Entries shown:
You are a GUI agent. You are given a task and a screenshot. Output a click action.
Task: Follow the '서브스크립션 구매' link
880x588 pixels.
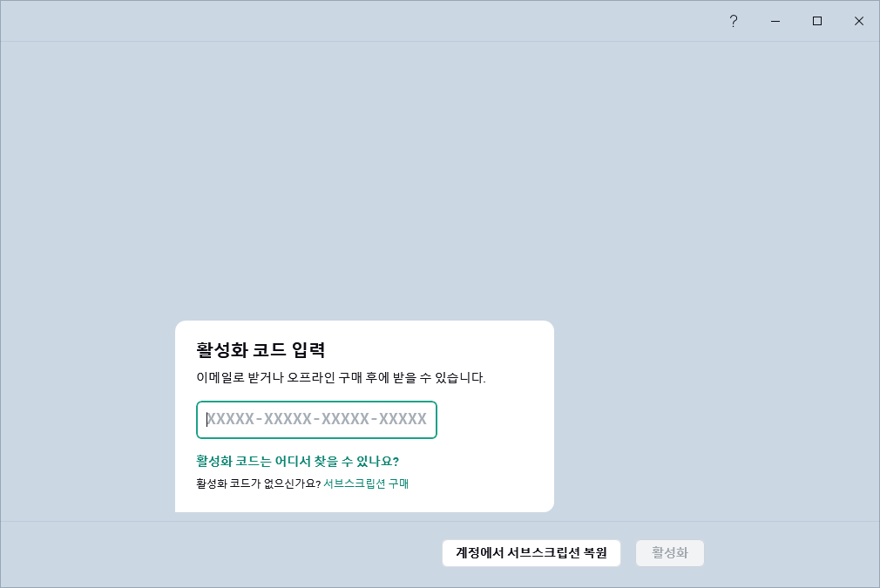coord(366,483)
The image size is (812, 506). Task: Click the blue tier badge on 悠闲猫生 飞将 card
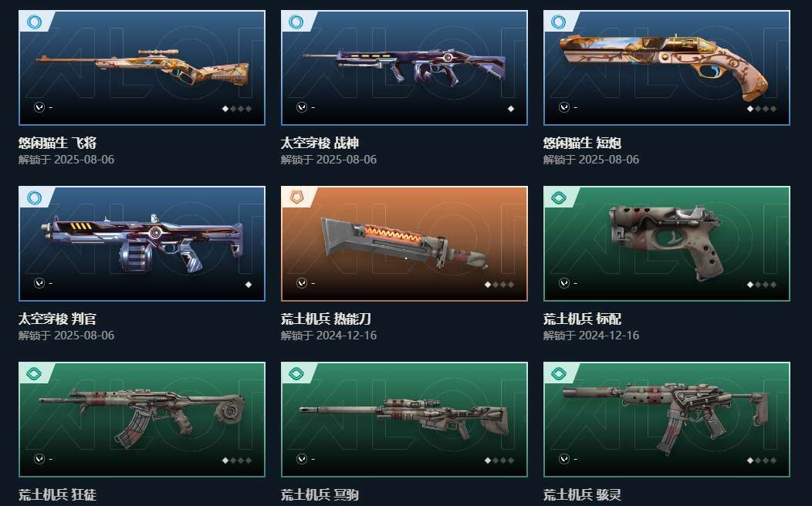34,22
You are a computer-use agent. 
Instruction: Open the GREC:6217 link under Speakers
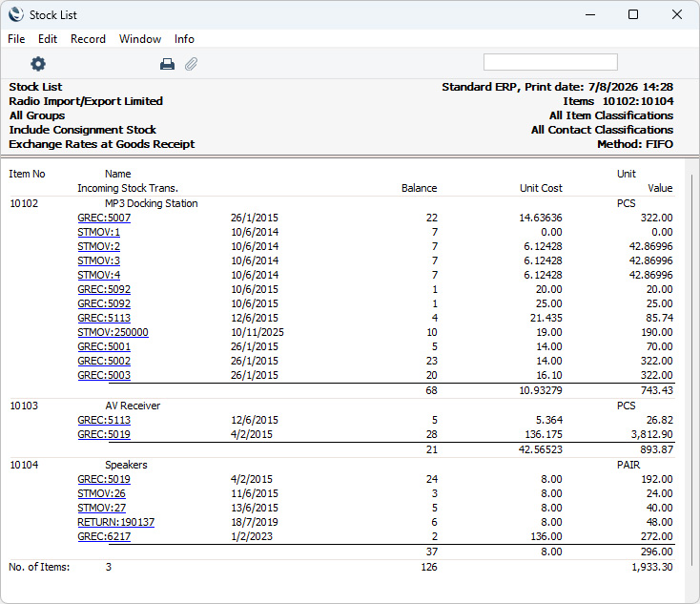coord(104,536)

--

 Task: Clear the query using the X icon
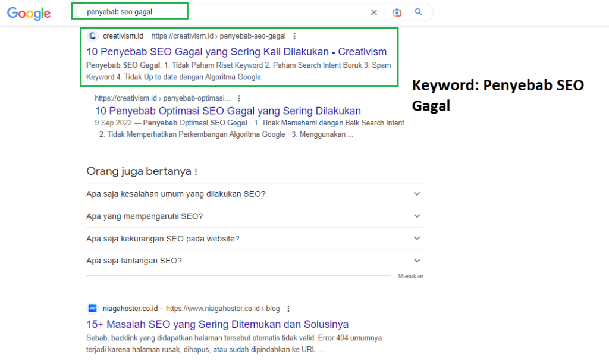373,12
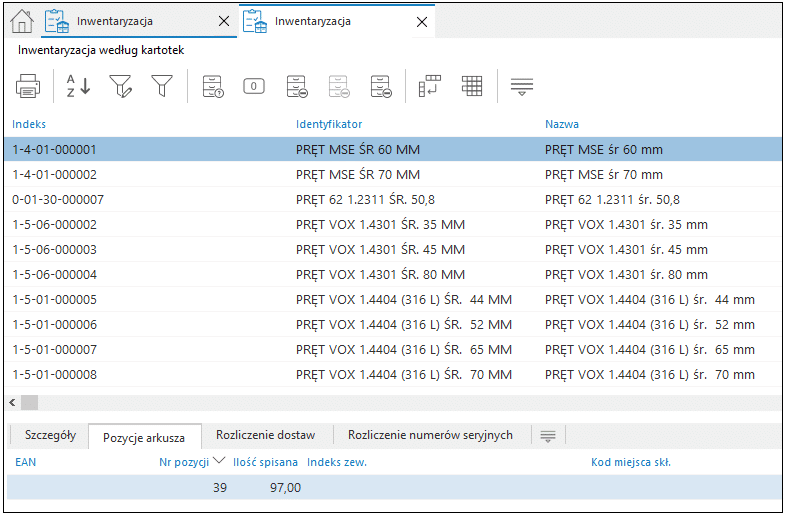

What you are asked to do:
Among the lines above, count those containing "agent" and give only that count.

Answer box:
2